Кирхер выпил еще глоток вина, еле заметно скривился, вытер красно-белым платком губы и продолжил объяснение.
— Эксперимент, — сказал он. — Новый метод, позволяющий с уверенностью выяснить истину опытным путем. К примеру, если поджечь шар из серы, битума и угля, то зарожденный таким образом огонь вызывает гнев. Сознание мутится от ярости, если только оказаться с ним в одном помещении. Происходит это оттого, что шар отражает свойства алой планеты Марс. Аналогичным образом можно использовать водянистые свойства Нептуна для успокоения взволнованного духа, а обманчивость луны для отравления чувств. Стоит трезвому человеку пробыть недолгое время рядом с луноподобным магнитом, как он сделается пьян, будто осушил мех вина.
— Магниты вызывают опьянение?
— Прочтите мою книгу. В моей новой работе я описываю этот феномен подробнее. Она носит название Ars magna lucis et umbrae и отвечает на открытые вопросы.
— На какие?
— На все. Что же касается шара из серы — благодаря этому эксперименту мне явилась мысль дать чумному пациенту отвар из серы и крови улиток. Ибо, с одной стороны, сера изгоняет из тела марсоподобные элементы болезни, а, с другой стороны, кровь улиток, будучи драконтологическим субститутом, услащает излишне кислые телесные соки.
— Как-как?
Кирхер снова принялся рассматривать ногти.
— Кровь улиток заменяет драконью кровь? — спросил Олеарий.
— Нет, — снисходительно объяснил Кирхер. — Драконью желчь.
— И что же в таком случае привело вас сюда?
— Субституция имеет свои границы. Больной, на коем я проводил эксперимент, умер от чумы, невзирая на отвар, тем самым окончательно доказав, что настоящая драконья кровь его вылечила бы. Значит, нам требуется дракон, а в Гольштейне живет последний дракон севера.
Кирхер посмотрел на свои руки. Его дыхание, поднималось облачками. Олеарий поежился от холода. В замке не было теплее, деревьев нигде не осталось, и все дрова, которые еще удавалось раздобыть, уходили на спальню герцога.
— А его видели, этого дракона?
— Разумеется, нет. Увиденный дракон был бы драконом, не обладающим важнейшим драконьим свойством — а именно неуловимостью.

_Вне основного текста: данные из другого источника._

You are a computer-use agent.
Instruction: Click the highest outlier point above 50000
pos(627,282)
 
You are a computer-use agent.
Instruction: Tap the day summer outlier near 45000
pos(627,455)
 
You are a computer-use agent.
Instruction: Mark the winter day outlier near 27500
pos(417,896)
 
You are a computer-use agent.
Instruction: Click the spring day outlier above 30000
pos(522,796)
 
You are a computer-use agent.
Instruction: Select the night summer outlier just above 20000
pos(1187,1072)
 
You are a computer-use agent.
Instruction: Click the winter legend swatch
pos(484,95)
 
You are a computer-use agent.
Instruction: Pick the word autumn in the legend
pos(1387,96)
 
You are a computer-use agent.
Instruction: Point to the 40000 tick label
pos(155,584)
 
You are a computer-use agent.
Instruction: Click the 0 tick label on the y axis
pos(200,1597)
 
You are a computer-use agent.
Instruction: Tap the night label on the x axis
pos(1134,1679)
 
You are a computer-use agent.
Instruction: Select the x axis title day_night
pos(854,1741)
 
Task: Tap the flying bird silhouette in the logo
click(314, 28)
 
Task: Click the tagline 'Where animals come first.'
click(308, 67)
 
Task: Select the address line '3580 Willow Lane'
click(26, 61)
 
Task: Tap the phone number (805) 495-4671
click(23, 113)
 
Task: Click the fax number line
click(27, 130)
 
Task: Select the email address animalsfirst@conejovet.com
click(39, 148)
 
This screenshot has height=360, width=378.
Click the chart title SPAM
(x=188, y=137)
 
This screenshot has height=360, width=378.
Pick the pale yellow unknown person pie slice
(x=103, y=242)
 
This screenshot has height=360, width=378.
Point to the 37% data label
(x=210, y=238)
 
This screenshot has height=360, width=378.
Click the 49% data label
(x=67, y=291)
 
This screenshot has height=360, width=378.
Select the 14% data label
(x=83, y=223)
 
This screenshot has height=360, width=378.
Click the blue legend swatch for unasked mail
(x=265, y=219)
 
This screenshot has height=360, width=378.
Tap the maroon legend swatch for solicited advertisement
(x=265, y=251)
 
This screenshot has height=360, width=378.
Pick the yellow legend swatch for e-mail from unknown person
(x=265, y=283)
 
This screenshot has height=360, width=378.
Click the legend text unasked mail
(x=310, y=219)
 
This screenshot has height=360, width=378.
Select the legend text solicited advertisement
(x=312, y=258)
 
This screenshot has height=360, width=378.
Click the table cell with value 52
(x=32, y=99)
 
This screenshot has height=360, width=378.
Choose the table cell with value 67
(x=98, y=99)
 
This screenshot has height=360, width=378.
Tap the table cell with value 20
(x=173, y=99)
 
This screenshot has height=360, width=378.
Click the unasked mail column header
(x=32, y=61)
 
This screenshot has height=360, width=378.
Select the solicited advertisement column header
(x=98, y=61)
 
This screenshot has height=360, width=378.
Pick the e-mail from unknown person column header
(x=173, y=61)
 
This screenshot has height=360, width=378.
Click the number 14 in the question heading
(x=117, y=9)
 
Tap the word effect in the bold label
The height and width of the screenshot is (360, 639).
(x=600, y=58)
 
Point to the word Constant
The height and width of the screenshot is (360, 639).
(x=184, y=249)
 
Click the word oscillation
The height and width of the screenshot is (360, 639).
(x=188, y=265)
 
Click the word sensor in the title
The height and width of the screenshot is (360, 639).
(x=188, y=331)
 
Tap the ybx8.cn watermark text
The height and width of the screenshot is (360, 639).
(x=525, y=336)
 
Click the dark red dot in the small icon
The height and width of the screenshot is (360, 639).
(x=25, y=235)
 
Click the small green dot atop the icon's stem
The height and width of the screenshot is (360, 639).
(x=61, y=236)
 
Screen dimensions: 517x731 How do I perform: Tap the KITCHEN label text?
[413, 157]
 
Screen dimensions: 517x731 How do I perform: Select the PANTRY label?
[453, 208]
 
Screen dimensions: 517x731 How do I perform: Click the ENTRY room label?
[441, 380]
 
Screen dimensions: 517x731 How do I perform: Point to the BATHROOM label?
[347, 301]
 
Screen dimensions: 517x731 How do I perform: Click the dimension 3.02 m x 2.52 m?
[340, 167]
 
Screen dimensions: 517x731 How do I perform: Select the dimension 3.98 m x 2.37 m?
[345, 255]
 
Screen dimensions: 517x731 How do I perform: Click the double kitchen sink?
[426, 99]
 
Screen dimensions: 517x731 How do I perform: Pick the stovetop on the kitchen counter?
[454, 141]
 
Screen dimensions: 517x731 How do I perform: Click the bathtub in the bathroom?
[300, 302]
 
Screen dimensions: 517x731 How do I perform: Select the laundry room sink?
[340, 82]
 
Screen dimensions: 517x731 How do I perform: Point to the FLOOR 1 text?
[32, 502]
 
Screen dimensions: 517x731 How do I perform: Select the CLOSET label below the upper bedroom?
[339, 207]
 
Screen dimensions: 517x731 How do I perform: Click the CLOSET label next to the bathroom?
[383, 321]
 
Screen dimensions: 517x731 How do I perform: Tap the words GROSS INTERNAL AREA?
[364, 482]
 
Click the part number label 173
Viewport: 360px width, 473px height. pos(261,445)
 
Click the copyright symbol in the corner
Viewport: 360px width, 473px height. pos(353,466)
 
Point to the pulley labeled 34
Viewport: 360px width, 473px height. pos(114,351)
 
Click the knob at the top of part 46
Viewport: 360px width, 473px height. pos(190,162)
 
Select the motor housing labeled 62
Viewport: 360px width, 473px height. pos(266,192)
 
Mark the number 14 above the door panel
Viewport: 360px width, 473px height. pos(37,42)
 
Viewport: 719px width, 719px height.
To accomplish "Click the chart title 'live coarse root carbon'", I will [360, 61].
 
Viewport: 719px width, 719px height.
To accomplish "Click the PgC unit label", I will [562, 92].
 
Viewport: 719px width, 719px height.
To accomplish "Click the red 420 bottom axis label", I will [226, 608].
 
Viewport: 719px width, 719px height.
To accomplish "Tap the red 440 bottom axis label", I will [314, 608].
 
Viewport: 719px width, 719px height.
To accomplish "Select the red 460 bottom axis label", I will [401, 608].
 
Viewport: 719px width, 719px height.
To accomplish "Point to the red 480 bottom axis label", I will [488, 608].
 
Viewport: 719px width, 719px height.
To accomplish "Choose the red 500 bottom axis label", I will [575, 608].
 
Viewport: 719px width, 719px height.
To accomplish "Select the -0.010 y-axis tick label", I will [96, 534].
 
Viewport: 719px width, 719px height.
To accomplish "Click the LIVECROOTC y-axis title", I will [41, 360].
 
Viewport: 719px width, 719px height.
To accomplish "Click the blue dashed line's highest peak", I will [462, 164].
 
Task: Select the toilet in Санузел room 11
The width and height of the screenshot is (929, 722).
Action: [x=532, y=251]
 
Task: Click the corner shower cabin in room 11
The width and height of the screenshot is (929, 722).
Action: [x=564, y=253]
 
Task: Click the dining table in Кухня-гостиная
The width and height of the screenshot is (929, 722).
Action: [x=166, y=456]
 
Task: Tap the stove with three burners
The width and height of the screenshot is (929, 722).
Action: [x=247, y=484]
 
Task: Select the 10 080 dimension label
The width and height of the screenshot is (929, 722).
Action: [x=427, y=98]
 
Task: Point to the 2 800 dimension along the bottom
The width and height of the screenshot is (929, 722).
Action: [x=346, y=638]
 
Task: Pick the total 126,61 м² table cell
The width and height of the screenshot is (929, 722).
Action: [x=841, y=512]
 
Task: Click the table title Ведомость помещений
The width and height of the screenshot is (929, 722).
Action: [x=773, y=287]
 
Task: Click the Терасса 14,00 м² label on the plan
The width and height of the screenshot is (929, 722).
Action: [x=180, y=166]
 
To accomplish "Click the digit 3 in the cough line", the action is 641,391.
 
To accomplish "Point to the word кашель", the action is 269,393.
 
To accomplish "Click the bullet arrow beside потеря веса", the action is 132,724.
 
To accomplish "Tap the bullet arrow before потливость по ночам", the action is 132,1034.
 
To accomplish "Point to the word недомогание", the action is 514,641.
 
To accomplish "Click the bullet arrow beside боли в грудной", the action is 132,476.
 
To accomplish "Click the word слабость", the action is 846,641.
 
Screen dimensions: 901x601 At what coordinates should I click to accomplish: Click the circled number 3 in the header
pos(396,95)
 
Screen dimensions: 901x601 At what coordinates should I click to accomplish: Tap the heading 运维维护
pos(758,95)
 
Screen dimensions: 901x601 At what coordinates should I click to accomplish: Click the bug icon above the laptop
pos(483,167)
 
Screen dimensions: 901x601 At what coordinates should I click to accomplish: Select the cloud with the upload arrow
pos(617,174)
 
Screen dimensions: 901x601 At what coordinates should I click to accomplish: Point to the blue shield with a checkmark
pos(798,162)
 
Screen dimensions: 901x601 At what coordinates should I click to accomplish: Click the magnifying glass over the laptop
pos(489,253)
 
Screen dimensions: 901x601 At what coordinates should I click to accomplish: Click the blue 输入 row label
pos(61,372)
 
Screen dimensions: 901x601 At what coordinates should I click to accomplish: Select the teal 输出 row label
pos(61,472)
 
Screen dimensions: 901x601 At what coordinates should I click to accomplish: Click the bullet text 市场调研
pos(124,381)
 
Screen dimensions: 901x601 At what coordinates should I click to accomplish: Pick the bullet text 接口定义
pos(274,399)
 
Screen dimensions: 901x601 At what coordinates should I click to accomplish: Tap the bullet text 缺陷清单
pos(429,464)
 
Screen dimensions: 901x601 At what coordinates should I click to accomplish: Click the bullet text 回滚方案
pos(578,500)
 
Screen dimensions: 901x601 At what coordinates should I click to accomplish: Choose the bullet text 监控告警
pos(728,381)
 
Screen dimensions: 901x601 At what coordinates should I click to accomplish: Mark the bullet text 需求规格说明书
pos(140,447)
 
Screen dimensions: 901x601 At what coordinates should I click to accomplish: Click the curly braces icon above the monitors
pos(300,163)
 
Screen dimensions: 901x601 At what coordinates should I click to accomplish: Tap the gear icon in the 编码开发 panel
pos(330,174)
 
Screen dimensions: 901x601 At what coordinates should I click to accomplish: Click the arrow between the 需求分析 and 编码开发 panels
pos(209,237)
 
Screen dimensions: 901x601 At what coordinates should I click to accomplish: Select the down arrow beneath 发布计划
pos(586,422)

Посему ни в коем случае не стоит верить рассказам людей, якобы видевших дракона: дракон, позволивший себя увидеть, априори проявил себя как дракон, не являющийся истинным драконом.
Олеарий потер лоб.
— В этой же местности никогда еще не видали драконов. Таким образом, я уверен, что дракон находится именно здесь.
— Но ведь много где не видали драконов. Почему вы ищете именно в Гольштейне?
— Во-первых, отсюда ушла чума. Это верный признак. Во-вторых, я использовал маятник.
— Но это же магия!
— Не в том случае, если маятник магнитный.
Кирхер посмотрел на Олеария мерцающими глазами. Чуть презрительная улыбка исчезла с его лица, когда он наклонился вперед и с простотой, изумившей Олеария, спросил:
— Поможете мне?
— В чем?
— В поисках дракона.
Олеарий сделал вид, что размышляет. На самом же деле решение было очевидно. Он был немолод, у него не было детей, жена его умерла. Он каждый день навещал ее могилу, и до сих пор случалось, что он просыпался ночью и плакал, так ему ее не хватало, так тягостно было одиночество. Его ничто здесь не держало. И если величайший ученый всего света предлагал ему разделить приключение, размышлять было нечего. Он набрал в грудь воздуха, чтобы дать ответ.
Но Кирхер опередил его. Он поднялся и отряхнул пыль с рясы.
— Итак, завтра утром выезжаем.
— Я хотел бы взять с собой ассистента, — не без раздражения сказал Олеарий. — Магистр Флеминг сведущ и будет нам полезен.